**Directive**
Please rewrite the listing below, changing "Undo button" to "Redo button" and keeping everything else the same.

**Stored data**
_ _ _ _ _ _ _

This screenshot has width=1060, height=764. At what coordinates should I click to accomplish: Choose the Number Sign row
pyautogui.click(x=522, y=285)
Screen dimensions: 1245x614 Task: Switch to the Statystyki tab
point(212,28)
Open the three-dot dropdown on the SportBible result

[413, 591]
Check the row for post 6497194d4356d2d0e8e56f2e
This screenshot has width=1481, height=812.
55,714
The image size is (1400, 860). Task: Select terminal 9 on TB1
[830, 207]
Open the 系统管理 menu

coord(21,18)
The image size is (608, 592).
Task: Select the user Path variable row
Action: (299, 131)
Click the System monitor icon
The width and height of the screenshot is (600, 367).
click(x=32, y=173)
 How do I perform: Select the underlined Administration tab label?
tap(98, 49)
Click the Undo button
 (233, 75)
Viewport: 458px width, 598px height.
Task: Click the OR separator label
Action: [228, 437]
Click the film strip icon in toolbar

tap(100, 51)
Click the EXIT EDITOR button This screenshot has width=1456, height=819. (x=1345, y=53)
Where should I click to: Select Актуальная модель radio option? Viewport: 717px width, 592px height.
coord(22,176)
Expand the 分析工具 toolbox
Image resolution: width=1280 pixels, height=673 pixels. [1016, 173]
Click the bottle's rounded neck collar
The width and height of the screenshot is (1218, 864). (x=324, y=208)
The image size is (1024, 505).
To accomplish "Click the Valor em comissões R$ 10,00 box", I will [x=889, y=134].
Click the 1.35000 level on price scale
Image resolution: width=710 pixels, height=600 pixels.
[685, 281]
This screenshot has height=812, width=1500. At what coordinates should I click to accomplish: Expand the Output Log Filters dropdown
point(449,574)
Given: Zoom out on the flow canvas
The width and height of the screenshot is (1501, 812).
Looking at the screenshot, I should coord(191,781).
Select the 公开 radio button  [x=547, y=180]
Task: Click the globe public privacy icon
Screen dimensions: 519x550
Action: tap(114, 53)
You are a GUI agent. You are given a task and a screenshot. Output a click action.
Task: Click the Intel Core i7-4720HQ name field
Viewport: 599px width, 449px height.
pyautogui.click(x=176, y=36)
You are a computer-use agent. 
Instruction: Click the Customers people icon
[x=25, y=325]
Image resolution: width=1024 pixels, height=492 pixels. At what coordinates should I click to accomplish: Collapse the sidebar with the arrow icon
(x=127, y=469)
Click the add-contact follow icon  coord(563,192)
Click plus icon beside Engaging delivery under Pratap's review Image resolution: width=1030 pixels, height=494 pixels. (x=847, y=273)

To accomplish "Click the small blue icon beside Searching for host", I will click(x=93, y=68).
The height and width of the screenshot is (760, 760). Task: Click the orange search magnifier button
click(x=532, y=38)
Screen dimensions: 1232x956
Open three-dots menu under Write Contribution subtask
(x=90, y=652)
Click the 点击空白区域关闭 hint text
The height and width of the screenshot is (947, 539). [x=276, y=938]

_ _ _ _ _ _ _

**Response**
This screenshot has width=1060, height=764. At what coordinates should I click to accomplish: Choose the Number Sign row
pyautogui.click(x=522, y=285)
Screen dimensions: 1245x614 Task: Switch to the Statystyki tab
point(212,28)
Open the three-dot dropdown on the SportBible result

[413, 591]
Check the row for post 6497194d4356d2d0e8e56f2e
This screenshot has width=1481, height=812.
55,714
The image size is (1400, 860). Task: Select terminal 9 on TB1
[830, 207]
Open the 系统管理 menu

coord(21,18)
The image size is (608, 592).
Task: Select the user Path variable row
Action: (299, 131)
Click the System monitor icon
The width and height of the screenshot is (600, 367).
click(x=32, y=173)
 How do I perform: Select the underlined Administration tab label?
tap(98, 49)
Click the Redo button
 (233, 75)
Viewport: 458px width, 598px height.
Task: Click the OR separator label
Action: [228, 437]
Click the film strip icon in toolbar

tap(100, 51)
Click the EXIT EDITOR button This screenshot has width=1456, height=819. (x=1345, y=53)
Where should I click to: Select Актуальная модель radio option? Viewport: 717px width, 592px height.
coord(22,176)
Expand the 分析工具 toolbox
Image resolution: width=1280 pixels, height=673 pixels. [1016, 173]
Click the bottle's rounded neck collar
The width and height of the screenshot is (1218, 864). (x=324, y=208)
The image size is (1024, 505).
To accomplish "Click the Valor em comissões R$ 10,00 box", I will [x=889, y=134].
Click the 1.35000 level on price scale
Image resolution: width=710 pixels, height=600 pixels.
[685, 281]
This screenshot has height=812, width=1500. At what coordinates should I click to accomplish: Expand the Output Log Filters dropdown
point(449,574)
Given: Zoom out on the flow canvas
The width and height of the screenshot is (1501, 812).
Looking at the screenshot, I should coord(191,781).
Select the 公开 radio button  [x=547, y=180]
Task: Click the globe public privacy icon
Screen dimensions: 519x550
Action: tap(114, 53)
You are a GUI agent. You are given a task and a screenshot. Output a click action.
Task: Click the Intel Core i7-4720HQ name field
Viewport: 599px width, 449px height.
pyautogui.click(x=176, y=36)
You are a computer-use agent. 
Instruction: Click the Customers people icon
[x=25, y=325]
Image resolution: width=1024 pixels, height=492 pixels. At what coordinates should I click to accomplish: Collapse the sidebar with the arrow icon
(x=127, y=469)
Click the add-contact follow icon  coord(563,192)
Click plus icon beside Engaging delivery under Pratap's review Image resolution: width=1030 pixels, height=494 pixels. (x=847, y=273)

To accomplish "Click the small blue icon beside Searching for host", I will click(x=93, y=68).
The height and width of the screenshot is (760, 760). Task: Click the orange search magnifier button
click(x=532, y=38)
Screen dimensions: 1232x956
Open three-dots menu under Write Contribution subtask
(x=90, y=652)
Click the 点击空白区域关闭 hint text
The height and width of the screenshot is (947, 539). [x=276, y=938]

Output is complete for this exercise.